Thursday 19 January 2012

The English Patient



Interesting bit of news today that the Royal College of Nursing has come out against the UK Coalition Government’s reforms of the English NHS (see the story here). It seems likely that this will not prevent the legislation proceeding and the changes are already substantially in hand - but it must be worrying for the Government that its plans are still unpopular with health professionals even after the legislation was substantially watered down last year. English Health Secretary Andrew Lansley (above) can't be sleeping very well and must be a candidate for the chop if the Prime Minister reshuffles.

It might be tempting for the Welsh Government to feel a bit smug about all this. In a sense the last Welsh Government went in the opposite direction to the prevailing English approach (which was certainly cross-party - the last UK Labour government was also very firmly committed to the same kind of reforms) by dismantling the last vestiges of the commissioner/provider split which never really got going in Wales both because the old LHBs were absurdly small and also because none of the successive devolved governments have really had their heart in that approach.

But there is a need for some hard thinking about this in Wales. Rightly or wrongly the prevailing model for public services in the EU and more widely in the Western democracies is moving away from top-down delivery and towards a flexible approach in which consumers can exercise significant choice and control. What is Wales’ answer to this? Can the Welsh NHS hold out with a mid 20th Century model as others develop a 21st Century model?
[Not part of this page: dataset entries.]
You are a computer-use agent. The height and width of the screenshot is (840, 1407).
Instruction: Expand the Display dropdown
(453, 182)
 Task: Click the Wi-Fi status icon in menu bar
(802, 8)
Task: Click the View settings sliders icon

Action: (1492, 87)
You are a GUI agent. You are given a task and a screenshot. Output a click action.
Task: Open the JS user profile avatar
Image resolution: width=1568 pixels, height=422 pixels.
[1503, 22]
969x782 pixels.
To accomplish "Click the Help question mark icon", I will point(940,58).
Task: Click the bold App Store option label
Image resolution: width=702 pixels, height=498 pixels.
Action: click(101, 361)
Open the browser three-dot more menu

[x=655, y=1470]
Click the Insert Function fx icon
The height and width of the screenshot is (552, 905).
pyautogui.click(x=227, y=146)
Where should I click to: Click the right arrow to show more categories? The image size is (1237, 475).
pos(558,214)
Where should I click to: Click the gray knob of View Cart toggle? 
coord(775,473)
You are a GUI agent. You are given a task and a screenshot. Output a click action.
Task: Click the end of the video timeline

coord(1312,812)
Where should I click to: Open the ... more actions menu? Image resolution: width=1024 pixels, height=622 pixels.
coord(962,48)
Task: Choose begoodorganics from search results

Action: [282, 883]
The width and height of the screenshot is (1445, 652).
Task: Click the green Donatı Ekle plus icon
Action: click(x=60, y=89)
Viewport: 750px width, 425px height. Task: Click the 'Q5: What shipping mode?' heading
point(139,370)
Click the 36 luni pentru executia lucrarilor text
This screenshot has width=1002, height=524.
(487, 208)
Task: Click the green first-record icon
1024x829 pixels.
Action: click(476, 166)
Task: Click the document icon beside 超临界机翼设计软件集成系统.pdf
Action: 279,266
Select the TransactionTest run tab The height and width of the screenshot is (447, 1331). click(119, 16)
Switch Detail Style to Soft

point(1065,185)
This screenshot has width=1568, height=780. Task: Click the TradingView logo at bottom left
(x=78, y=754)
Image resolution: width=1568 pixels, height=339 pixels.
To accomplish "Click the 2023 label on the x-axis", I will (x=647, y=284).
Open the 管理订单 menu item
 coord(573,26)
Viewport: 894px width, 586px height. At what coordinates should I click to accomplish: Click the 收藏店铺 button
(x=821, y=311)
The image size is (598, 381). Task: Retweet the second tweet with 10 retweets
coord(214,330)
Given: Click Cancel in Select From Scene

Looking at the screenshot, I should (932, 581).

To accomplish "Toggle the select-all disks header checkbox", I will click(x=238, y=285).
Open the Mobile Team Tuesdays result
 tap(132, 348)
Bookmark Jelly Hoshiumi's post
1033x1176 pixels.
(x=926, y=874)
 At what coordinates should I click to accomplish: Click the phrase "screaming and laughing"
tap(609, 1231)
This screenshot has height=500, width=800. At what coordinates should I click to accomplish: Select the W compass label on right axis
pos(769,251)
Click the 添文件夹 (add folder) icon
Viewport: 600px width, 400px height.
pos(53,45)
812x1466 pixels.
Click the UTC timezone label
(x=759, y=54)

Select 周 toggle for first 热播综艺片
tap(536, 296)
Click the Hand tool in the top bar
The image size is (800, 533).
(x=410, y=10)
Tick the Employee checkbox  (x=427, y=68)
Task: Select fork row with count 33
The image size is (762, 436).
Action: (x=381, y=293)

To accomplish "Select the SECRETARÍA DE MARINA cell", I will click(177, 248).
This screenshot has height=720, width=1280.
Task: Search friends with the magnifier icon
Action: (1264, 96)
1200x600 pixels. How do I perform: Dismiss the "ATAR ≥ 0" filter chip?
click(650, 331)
I doubt it: we need to heed the winds of change.

However, that is not an argument for aping the changes being made in England where, arguably, the watering down of the legislation removed the opportunities for cost-efficient use of market forces but will still cause huge disruption. Further, the English plan does not really empower patients but rather GPs - and large groups of them not individual practices - so the idea that the GP can order up the English patient's choice of care package is not really a credible vision in the near future.

It would be good to see the Welsh Government open a conversation with consumers of health and social services about finding a Welsh solution to this matter - and I don't mean some kind of nebulous commitment to "listening to patients" which all governments have always pledged to do.

Interestingly the new mental health legislation in Wales could put consumers of mental health services in a good position to take more control. The universal, holistic Care and Treatment Plans which will be rolled out from June would make an excellent platform for giving patients control and choice over their care in the future.

We are a long way from handing control of the budget for delivery of those Plans to patients or their doctors or Care Coordinators (though people already have significant theoretical legal rights over their choice of social care) but in the shorter term it is vital that the NHS and local authorities start to use the Plans as the single means of justifying all secondary mental health services.

If you could match the funding to individual Plans (and I mean all the funding for secondary mental health services - about 80% of all mental health funding - not just some small change) then you would immediately have a transparent means of ensuring cost-efficiency and, in the future, you would have the means to hand over some control. However, I haven’t yet detected any sign of that kind of joined-up thinking - it's not really even on the agenda in Wales - so we’ll need to work hard to get the message across.